WSJ spanking not "fair" to Starbucks
The Wall Street Journal's editorial board had a catchy headline for a Jan. 20 piece denouncing Starbucks' decision to stop using milk with artificial growth hormone in some markets -- but it mangled the facts.
In "Udder Madness," The Journal accused the company of buckling to pressure from left-wing activists. Starbucks says it is simply doing what customers have requested -- a free-market concept you'd expect The Journal to understand.
The Journal's factual snafu was in declaring that Starbucks "created the marketing gimmick of 'fair trade' coffee for America's latte drinkers."
That will come as news to the global fair-trade movement, which dates back to the 1940s and frequently criticized Starbucks until the company got on board.

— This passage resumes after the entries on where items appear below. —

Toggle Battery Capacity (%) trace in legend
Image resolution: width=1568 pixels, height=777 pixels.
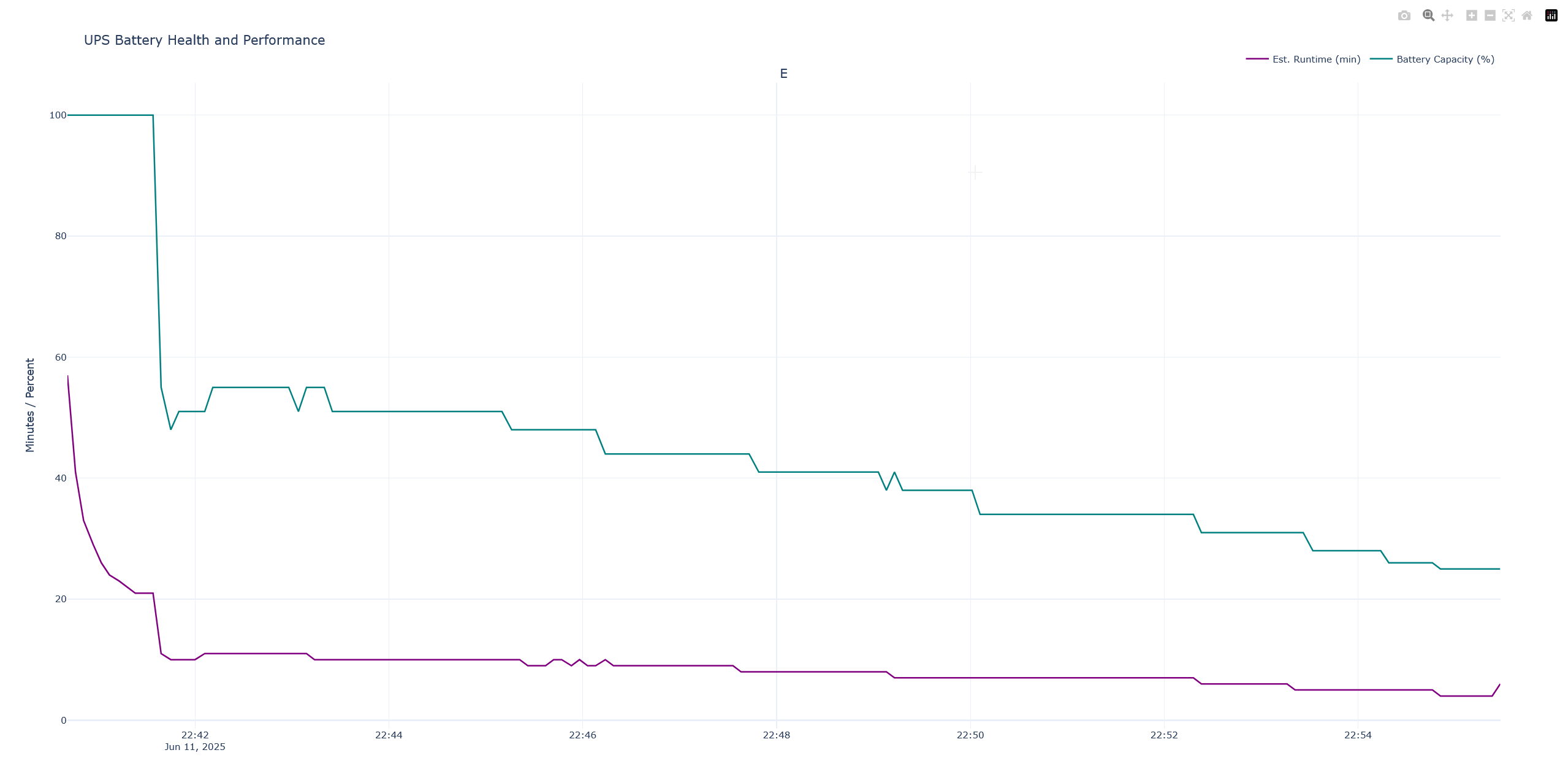click(x=1445, y=59)
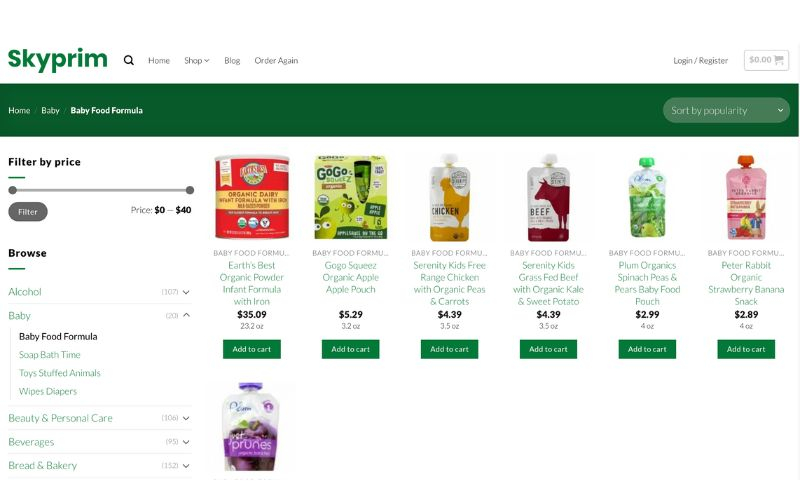Viewport: 800px width, 500px height.
Task: Apply price filter with Filter button
Action: tap(28, 212)
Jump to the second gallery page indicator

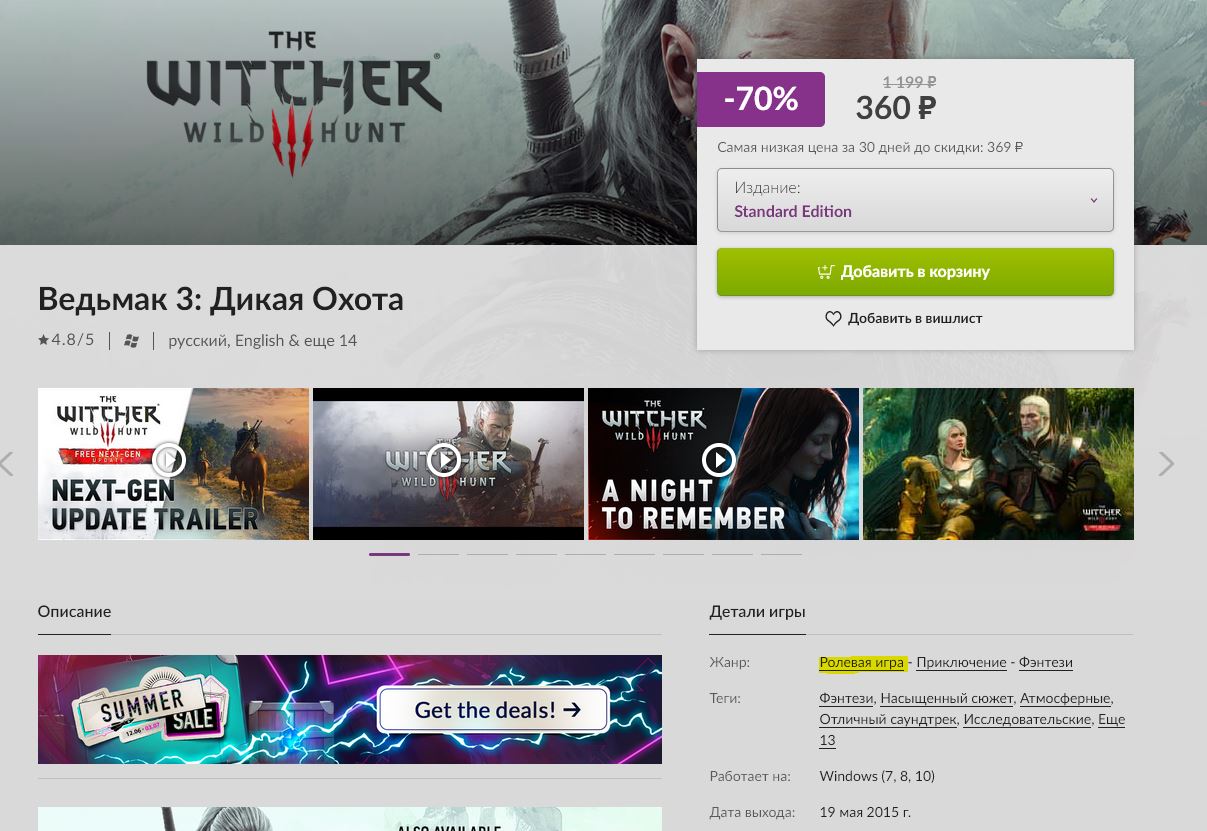438,553
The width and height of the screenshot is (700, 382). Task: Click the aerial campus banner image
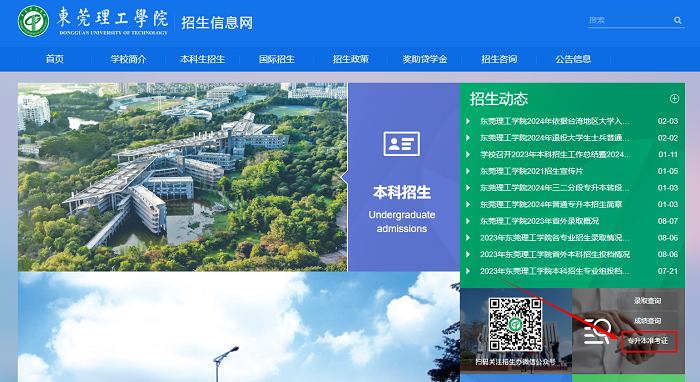coord(183,177)
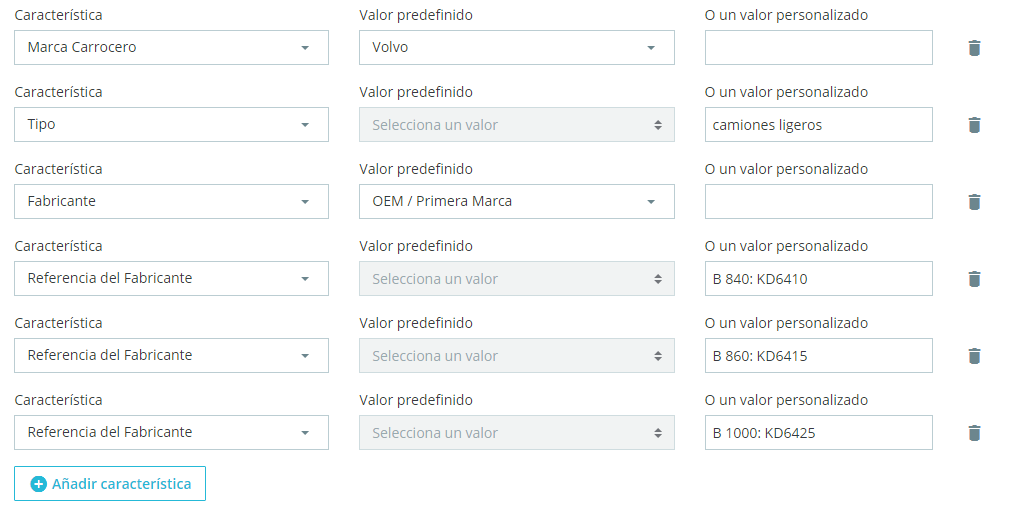Edit the B 860: KD6415 custom value
Screen dimensions: 1017x527
pyautogui.click(x=818, y=356)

Starbucks is the largest "fair trade" coffee purchaser in North America, though the bulk of its coffee isn't.
The company has its own program to ensure that coffee farmers receive what it considers fair payment for their beans.
Starbucks sent a letter to The Journal's editors pointing out the error, but there was no correction as of Friday afternoon.
— Melissa Allison
This geologist is ready to rock
William Lingley, until recently chief geologist for the state Department of Natural Resources, is quite the quotemeister as geologists go.
"I think the odds of a commercial discovery are good," he told The Seattle Times in late 2005 concerning the prospects for natural-gas drilling in Eastern Washington's Columbia River Basin, "but I also think the odds of your readers getting into a traffic accident tonight are better."
Lingley might want to make sure he looks both ways before crossing the street: As 2006 ended, he left DNR to join British Columbia-based Exxel Energy, where he heads its exploration in that very same Columbia Basin.
Exxel, which favors long-shot projects, has oil and gas leases covering some 325,000 acres of state, federal and private land in the. Big players such as Shell and EnCana also have leased million of acres. Until recent price increases, they'd mostly ignored the Basin -- unsure whether it holds enough gas to justify drilling through more than two miles of basalt and physically fracturing the sandstone.
Lingley, who traveled the world prospecting for Gulf Oil and Chevron before spending 21 years at DNR, is eager to resume what he calls "the most exciting form of geology."
"For me, it's like being a geologist in Wyoming in 1905," he says. "I've got a huge area that's just wide open -- it's an untouched canvas."
— Drew DeSilver
For developer, Gore's film a convenient tool
Al Gore's documentary on global warming may prompt mixed feelings at the Federal Way School Board.
But it's right in tune with one Seattle real-estate developer.
About 80 people gathered Jan. 18 at the Big Picture movie theater in Seattle's Belltown neighborhood for a special showing of "An Inconvenient Truth" organized by condominium builder Mark Schuster. Schuster is promoting his Mosler Lofts project in Belltown as a "green" building, with energy-efficient appliances, nontoxic paint and water-conserving fixtures.
"I do consider myself an environmentalist," says Schuster, a Bellevue native. "A lot of people think that when you're a developer, that's a juxtaposition, but it doesn't have to be."